No lo estoy diciendo por razones ideológicas… No pretendo hacer un discurso ideológico… Las ideologías han muerto…” Precisiones y declaraciones como estas son cada vez más frecuentes y son aceptadas y valoradas como señal de modernidad y de distancia respecto de una mentalidad ya vieja, nostálgica y superada.

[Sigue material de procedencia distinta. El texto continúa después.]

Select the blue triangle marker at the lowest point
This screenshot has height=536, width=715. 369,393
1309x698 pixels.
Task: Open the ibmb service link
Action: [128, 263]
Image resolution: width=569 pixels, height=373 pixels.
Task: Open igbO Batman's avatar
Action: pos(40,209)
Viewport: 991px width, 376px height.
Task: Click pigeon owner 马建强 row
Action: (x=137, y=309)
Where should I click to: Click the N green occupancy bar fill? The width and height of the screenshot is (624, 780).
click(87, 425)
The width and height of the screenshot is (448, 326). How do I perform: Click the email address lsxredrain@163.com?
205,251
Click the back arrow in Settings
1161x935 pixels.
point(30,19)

No se puede comprender este rechazo a las ideologías sin ubicarlo en un contexto histórico preciso: con la caída de la Unión Soviética se perdió un modelo que, pese a sus graves defectos – desde el autoritarismo a la falta de libertad – representaba la alternativa al capitalismo. Esta caída se produjo como resultado de las contradicciones internas de un sistema cerrado, pero los sostenedores del mercado libre se apuraron en presentarlo como un triunfo de su visión del mundo. A esta primera falsificación se agregó otra: la proclamación del fin no solamente del comunismo, la ideología en la que se basaba el modelo soviético, sino de todas las ideologías. Sin embargo el liberalismo es también una ideología – disfrazada y fundada sobre el culto al dinero y a las ganancias a como de lugar.

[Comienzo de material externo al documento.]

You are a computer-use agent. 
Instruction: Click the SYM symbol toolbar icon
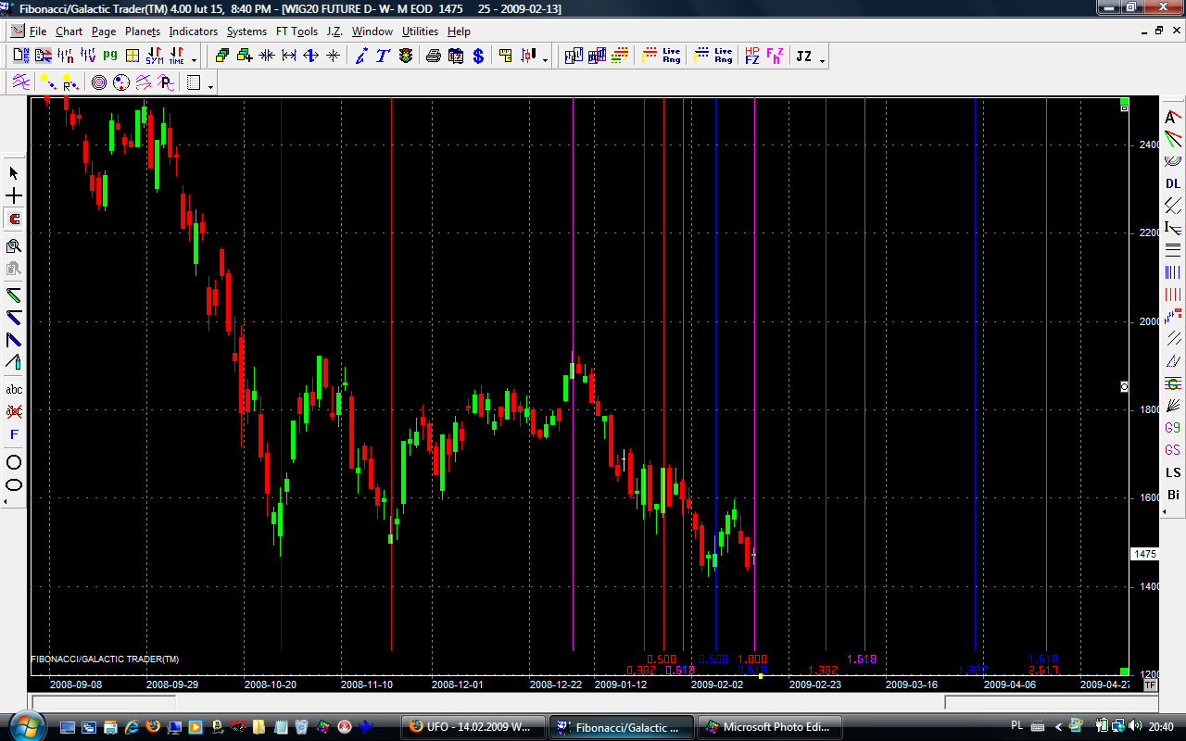pyautogui.click(x=154, y=57)
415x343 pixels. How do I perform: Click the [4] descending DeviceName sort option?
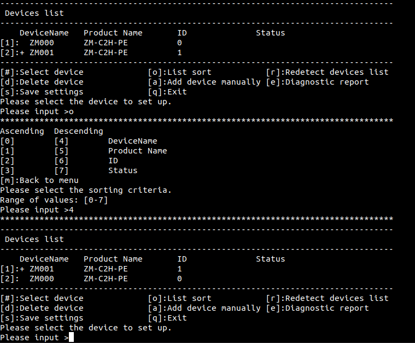tap(61, 141)
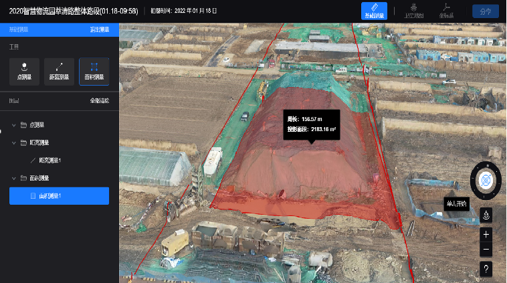This screenshot has width=507, height=283.
Task: Zoom out with the minus button
Action: click(x=486, y=250)
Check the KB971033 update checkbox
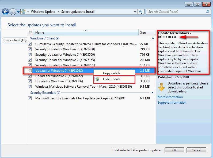The image size is (213, 158). [x=30, y=71]
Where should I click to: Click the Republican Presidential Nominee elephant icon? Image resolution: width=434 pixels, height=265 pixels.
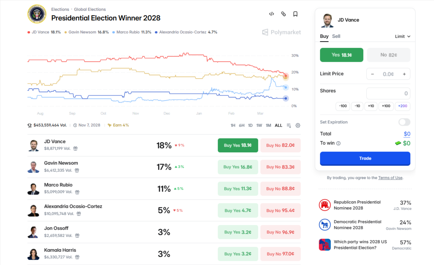(324, 205)
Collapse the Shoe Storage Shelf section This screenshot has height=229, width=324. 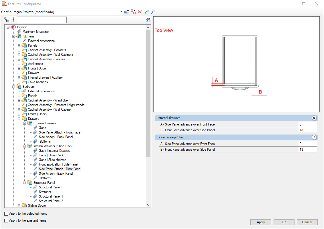314,137
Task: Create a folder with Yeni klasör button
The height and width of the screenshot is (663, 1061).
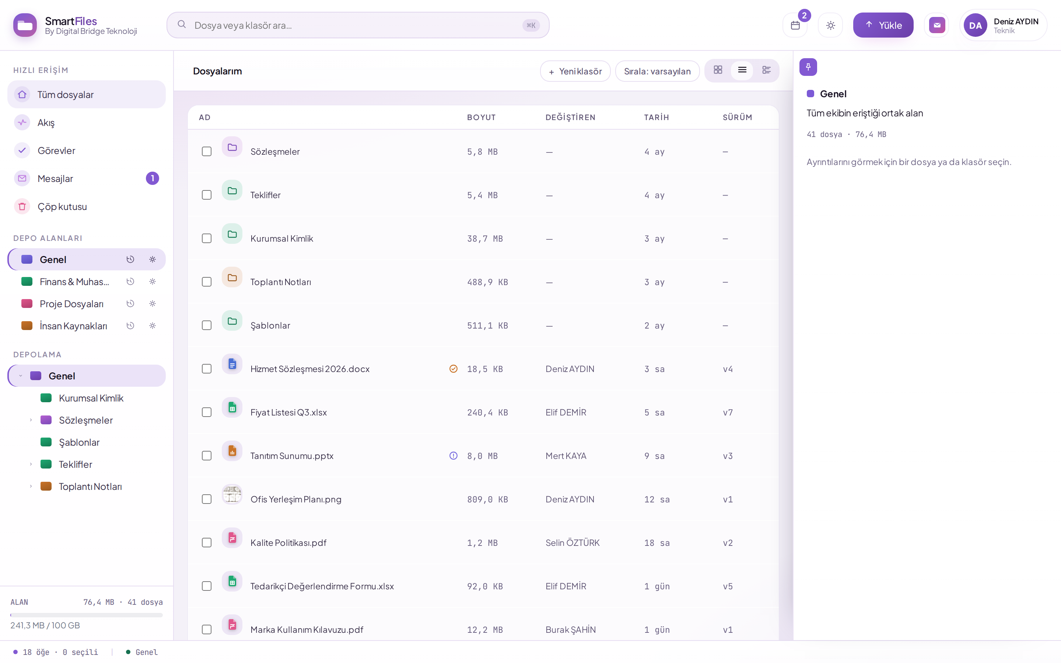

Para sostener todas estas manipulaciones se lanzó una campaña permanente de demonización y degradación: las ideologías son nocivas, rígidas e intolerantes y en su nombre se han cometido atrocidades y persecuciones terribles. Ea necesario superar esta forma ya vieja y reemplazarla por una actitud pragmática, más flexible y capaz de adaptarse a un mundo en continuo y rápido cambio.

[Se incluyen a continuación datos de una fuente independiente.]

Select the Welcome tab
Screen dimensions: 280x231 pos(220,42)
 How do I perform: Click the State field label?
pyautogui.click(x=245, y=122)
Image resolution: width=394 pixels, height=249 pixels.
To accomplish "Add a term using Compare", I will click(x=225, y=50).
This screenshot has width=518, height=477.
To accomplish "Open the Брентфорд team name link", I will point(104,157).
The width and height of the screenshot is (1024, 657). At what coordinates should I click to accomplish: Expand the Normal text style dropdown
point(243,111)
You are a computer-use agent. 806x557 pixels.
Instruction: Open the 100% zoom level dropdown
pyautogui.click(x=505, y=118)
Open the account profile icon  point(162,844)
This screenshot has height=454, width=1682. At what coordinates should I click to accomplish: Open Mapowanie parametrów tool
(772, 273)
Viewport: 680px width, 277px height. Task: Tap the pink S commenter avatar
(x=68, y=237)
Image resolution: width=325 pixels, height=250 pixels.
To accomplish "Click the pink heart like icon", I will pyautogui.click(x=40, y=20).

Sin duda que en nombre de muchas ideologías se han cometido y justificado violencias tremendas, pero también es verdad que la ideología en sí misma no implica automáticamente estas nefastas consecuencias: si la consideramos una visión del mundo, un conjunto de principios, ideales y valores, una imagen de futuro que alcanzar, una dirección que ayuda a encontrar una coherencia entre los pensamientos, sentimientos y acciones, entonces se transforma en una gran fuerza, que puede alimentar y sostener las mejores aspiraciones del ser humano. Cierto, puede también llevar a destrucciones y atrocidades, pero esto no depende tanto de su naturaleza general, sino de los contenidos y de la metodología de cada ideología en particular. Vale en este caso el viejo y simple ejemplo del cuchillo: se lo puede usar para matar o para cortar el pan. El cuchillo en sí mismo no es ni bueno ni malo: es un instrumento al servicio de las intenciones humanas, así como puede serlo una ideología.
Sin una dirección clara y valores profundos que orienten la acción, triunfa el tan cacareado pragmatismo. Y ello lleva inevitablemente a buscar el éxito fácil, tomando desvíos, evitando las verdades incómodas e impopulares, en otras palabras, a actuar de modo contradictorio, cambiando de posición según hacia donde sopla el viento.
Es necesario entonces recuperar el verdadero significado del término ideología, vaciado y envenenado por tanta degradación y tomar una opción entre la coherencia más allá de los resultados inmediatos, en nombre de lo que no existe todavía, pero que se puede lograr, o bien las acciones a corto plazo dictadas por la relación de fuerzas y por las conveniencias del presente.